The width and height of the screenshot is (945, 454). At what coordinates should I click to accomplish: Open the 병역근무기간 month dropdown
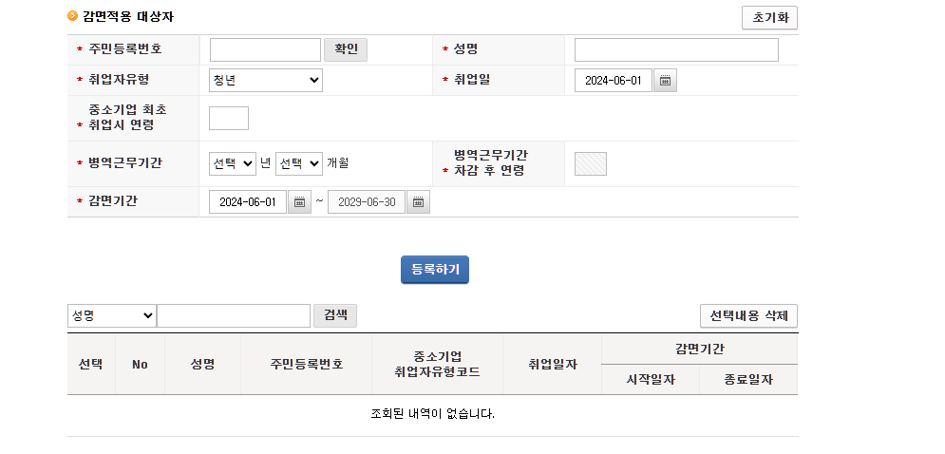pos(299,163)
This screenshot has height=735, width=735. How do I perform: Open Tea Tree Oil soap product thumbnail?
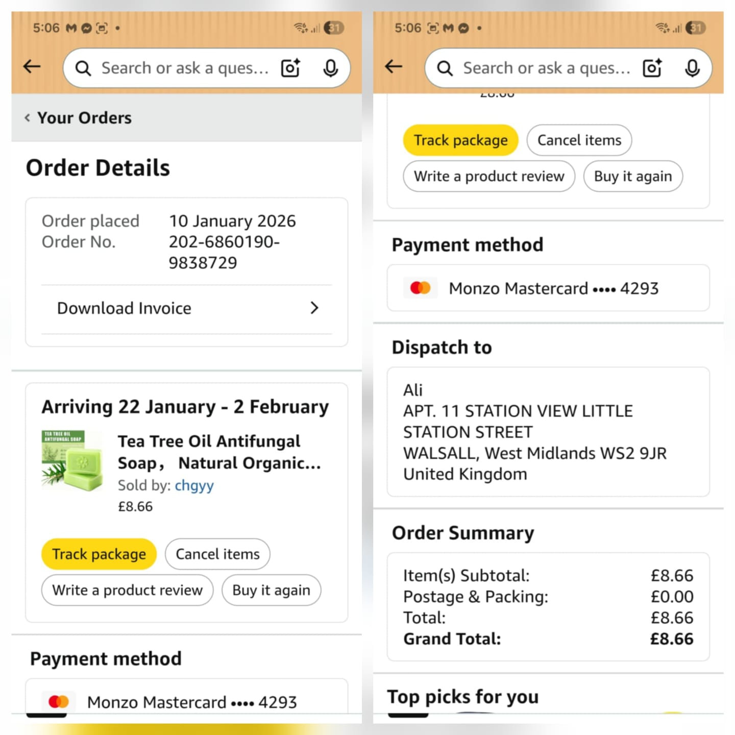click(x=72, y=461)
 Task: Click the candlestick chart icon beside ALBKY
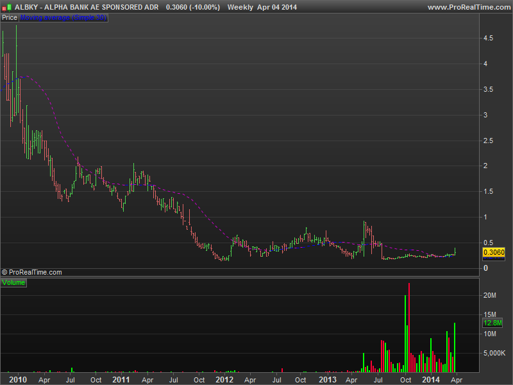[x=7, y=7]
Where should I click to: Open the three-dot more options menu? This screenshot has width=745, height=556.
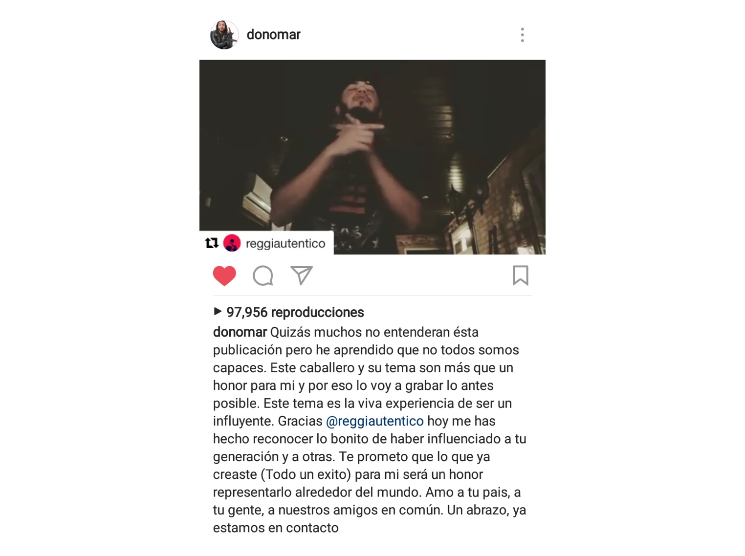pos(523,35)
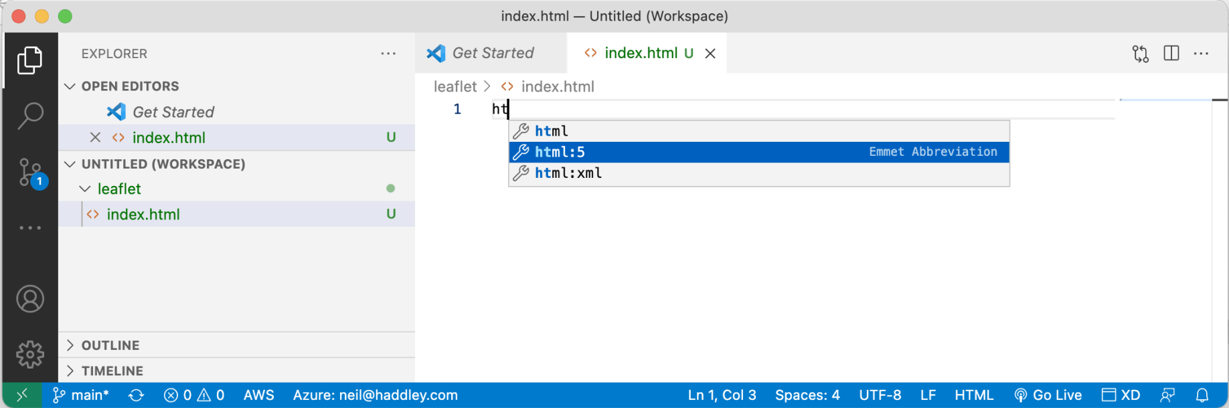Close the index.html editor tab
This screenshot has width=1229, height=408.
tap(710, 54)

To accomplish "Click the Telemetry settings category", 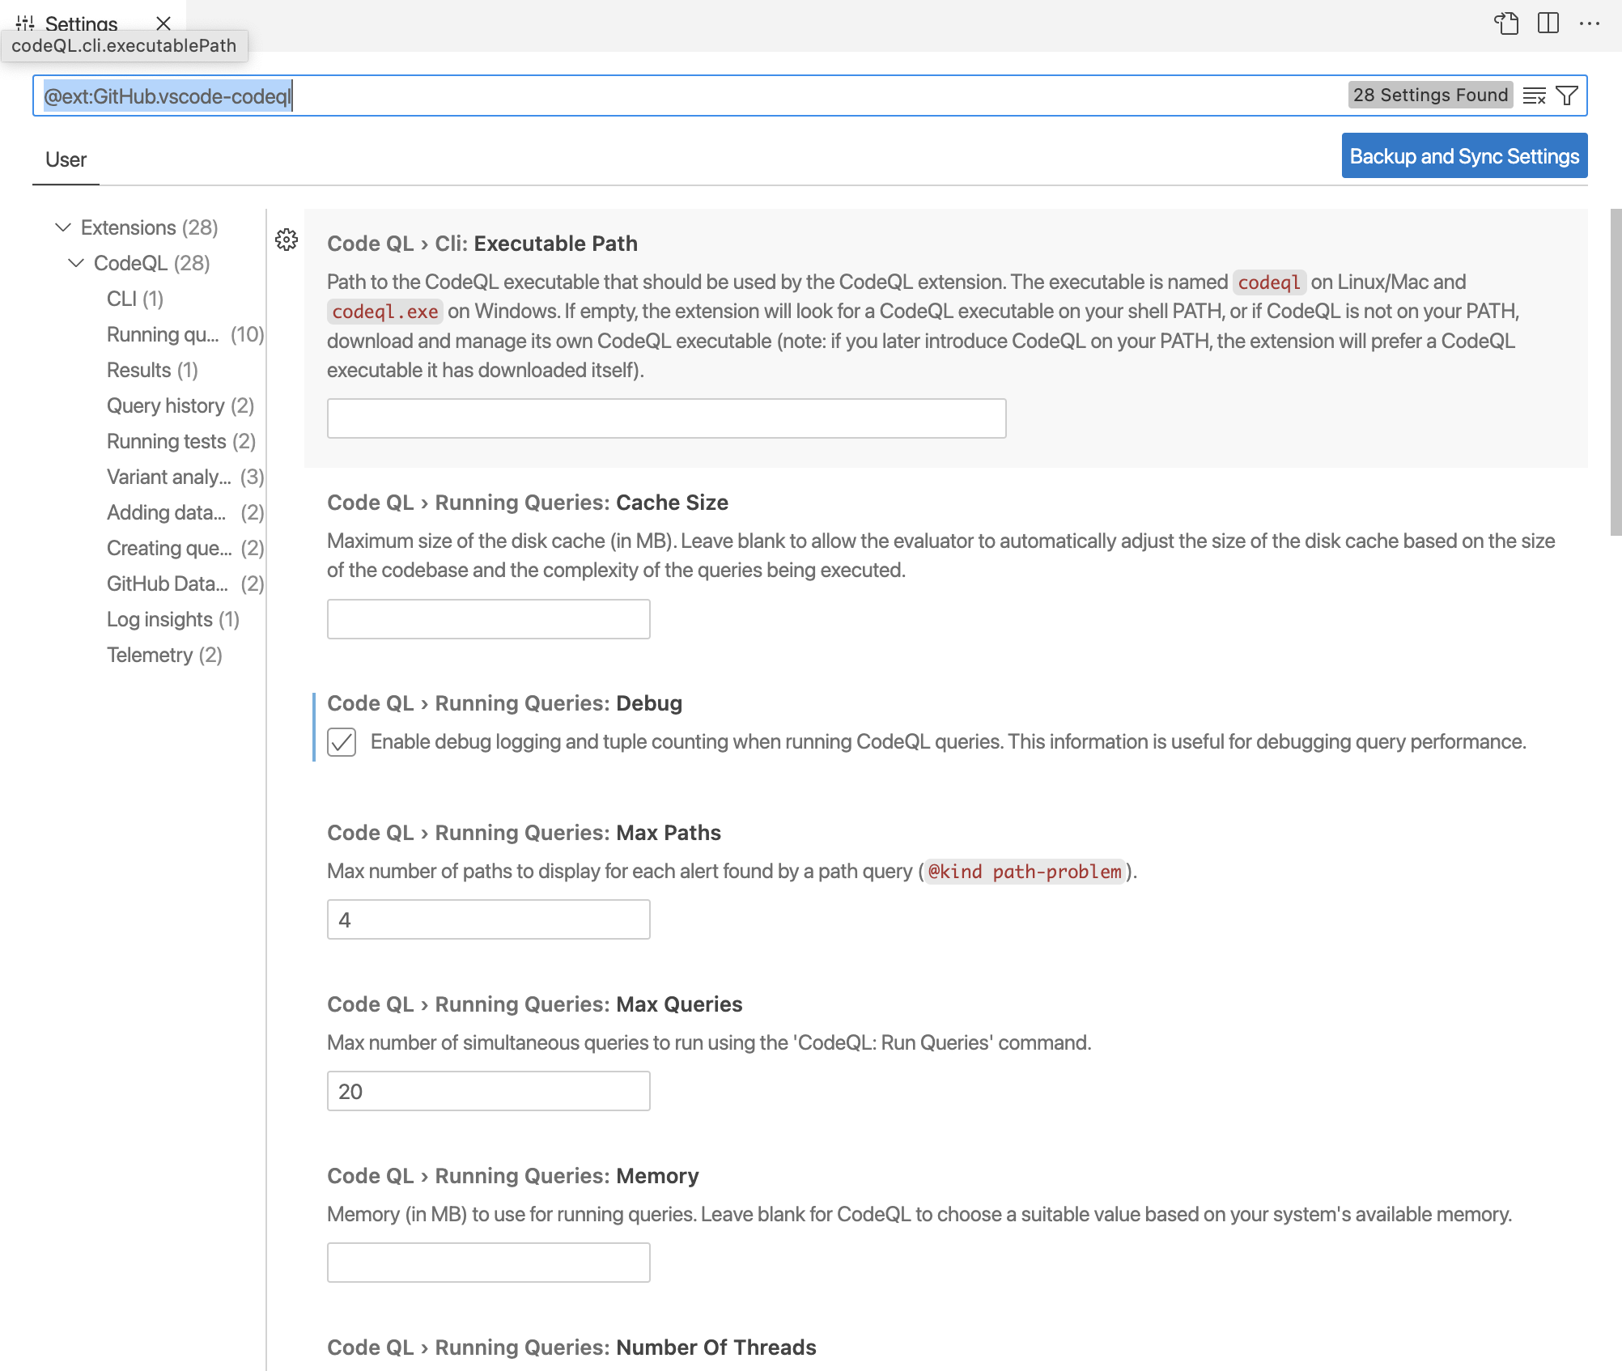I will 164,654.
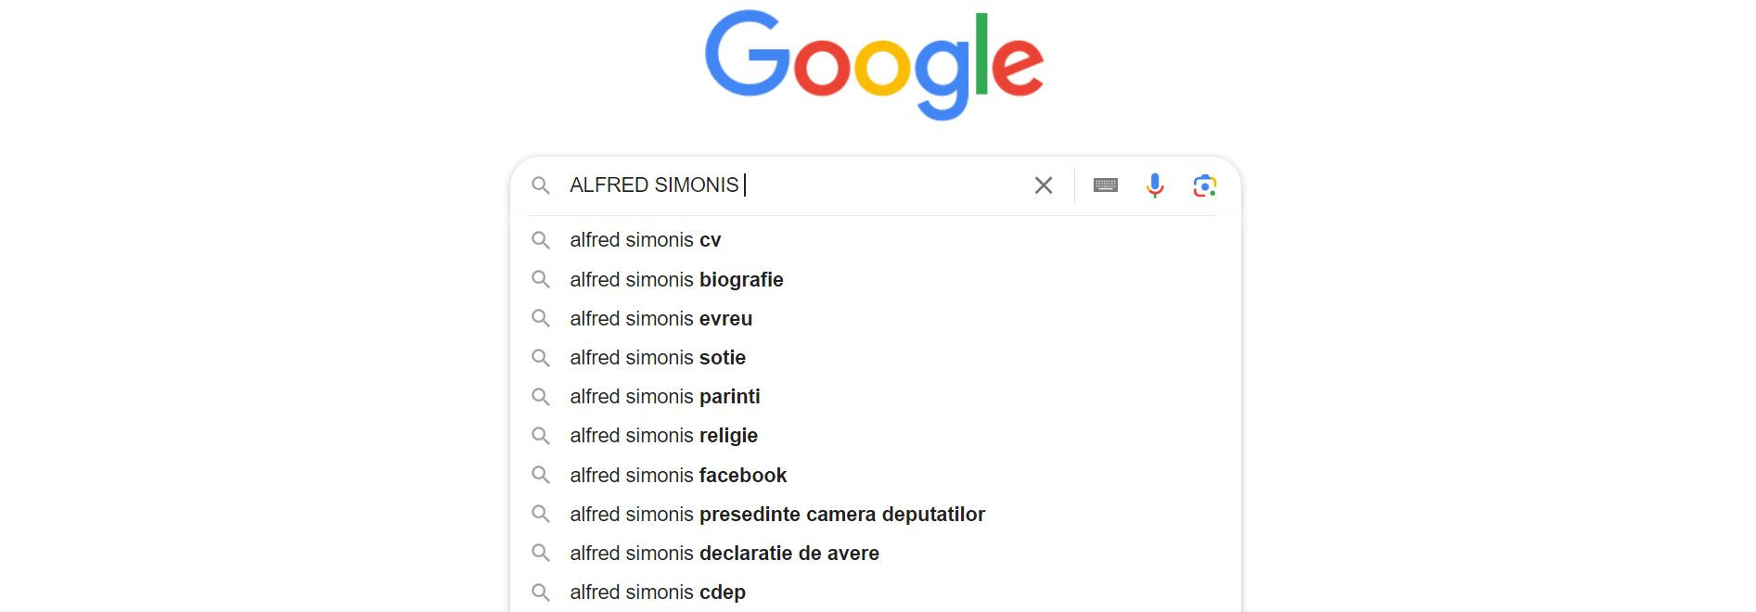The image size is (1756, 612).
Task: Click the magnifier icon beside 'alfred simonis cv'
Action: point(543,239)
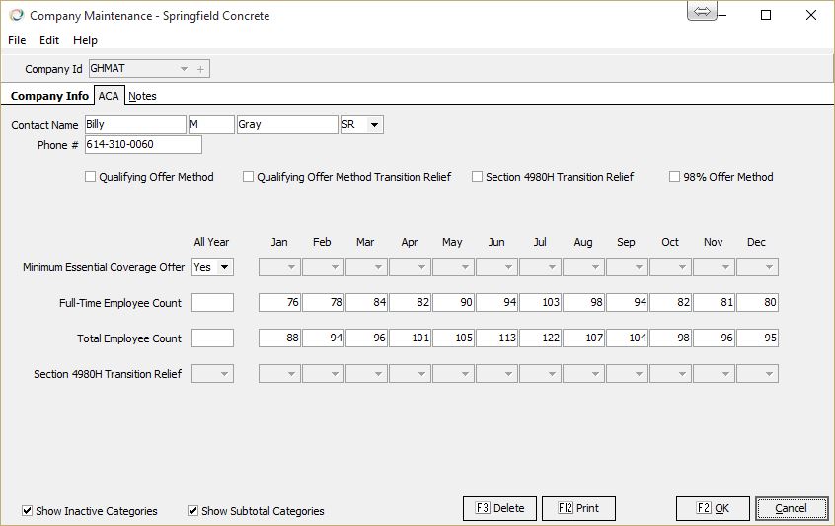Screen dimensions: 835x526
Task: Click the Phone # input field
Action: pos(143,145)
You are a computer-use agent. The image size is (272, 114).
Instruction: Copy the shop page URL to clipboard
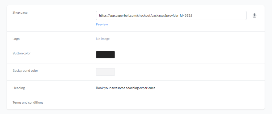click(254, 15)
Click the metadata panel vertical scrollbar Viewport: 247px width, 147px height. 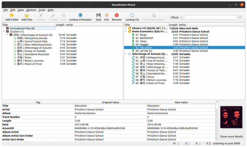point(217,121)
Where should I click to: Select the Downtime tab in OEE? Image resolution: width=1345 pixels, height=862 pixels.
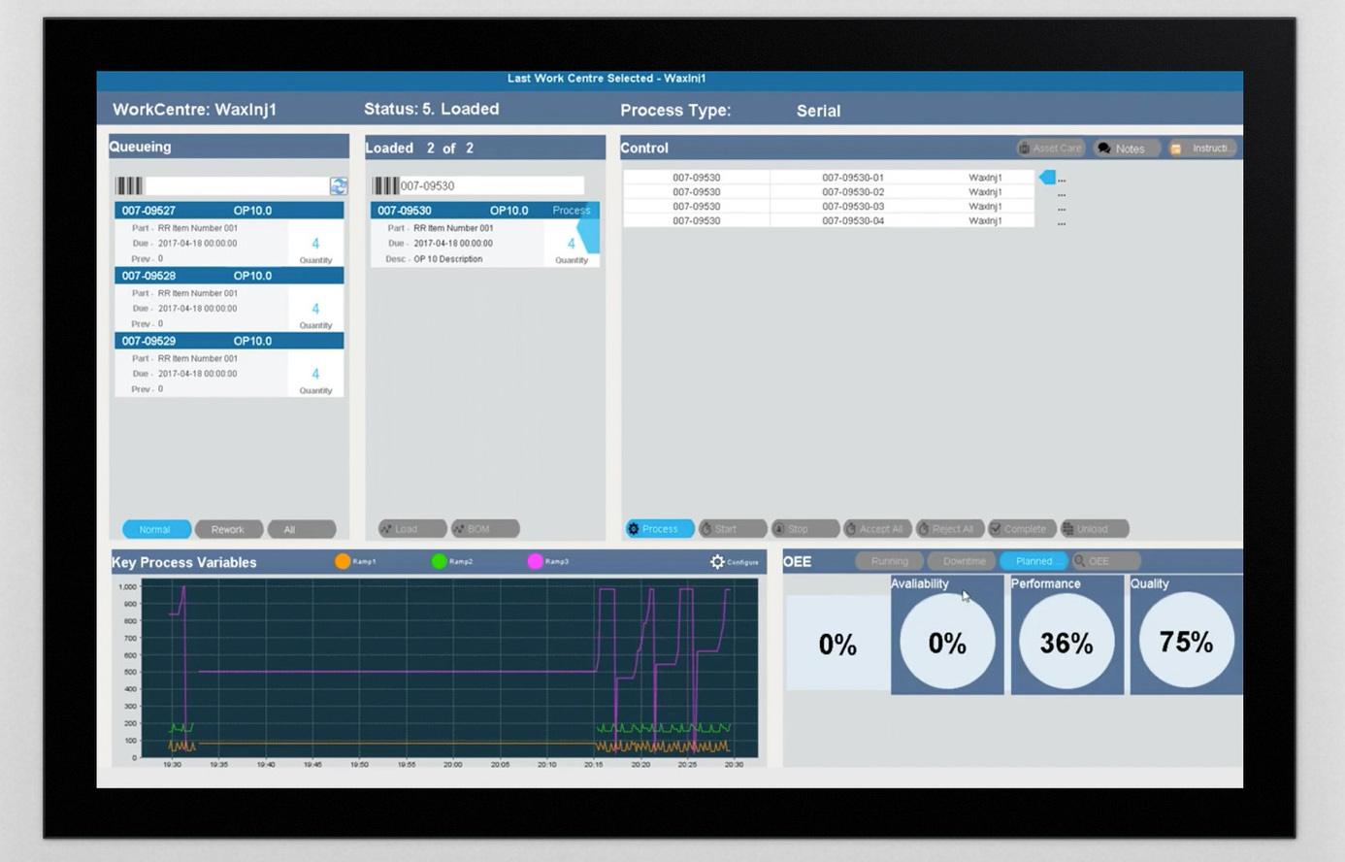tap(963, 561)
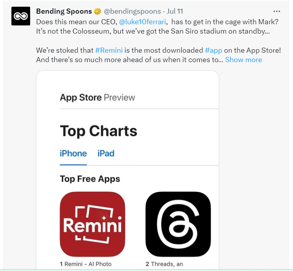This screenshot has width=293, height=271.
Task: Click the Bending Spoons profile avatar
Action: click(21, 16)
***
→ **Problem to work on**
Skip the pictures. Write out exactly the lines from the one with "Where should I click to: Select" through the last line of the listing, both ends included, and nothing more.

→ **Output for this task**
Where should I click to: Select the Downtime tab in OEE? Image resolution: width=1345 pixels, height=862 pixels.
tap(963, 561)
This screenshot has width=293, height=271.
Task: Click the Bending Spoons profile avatar
Action: click(21, 16)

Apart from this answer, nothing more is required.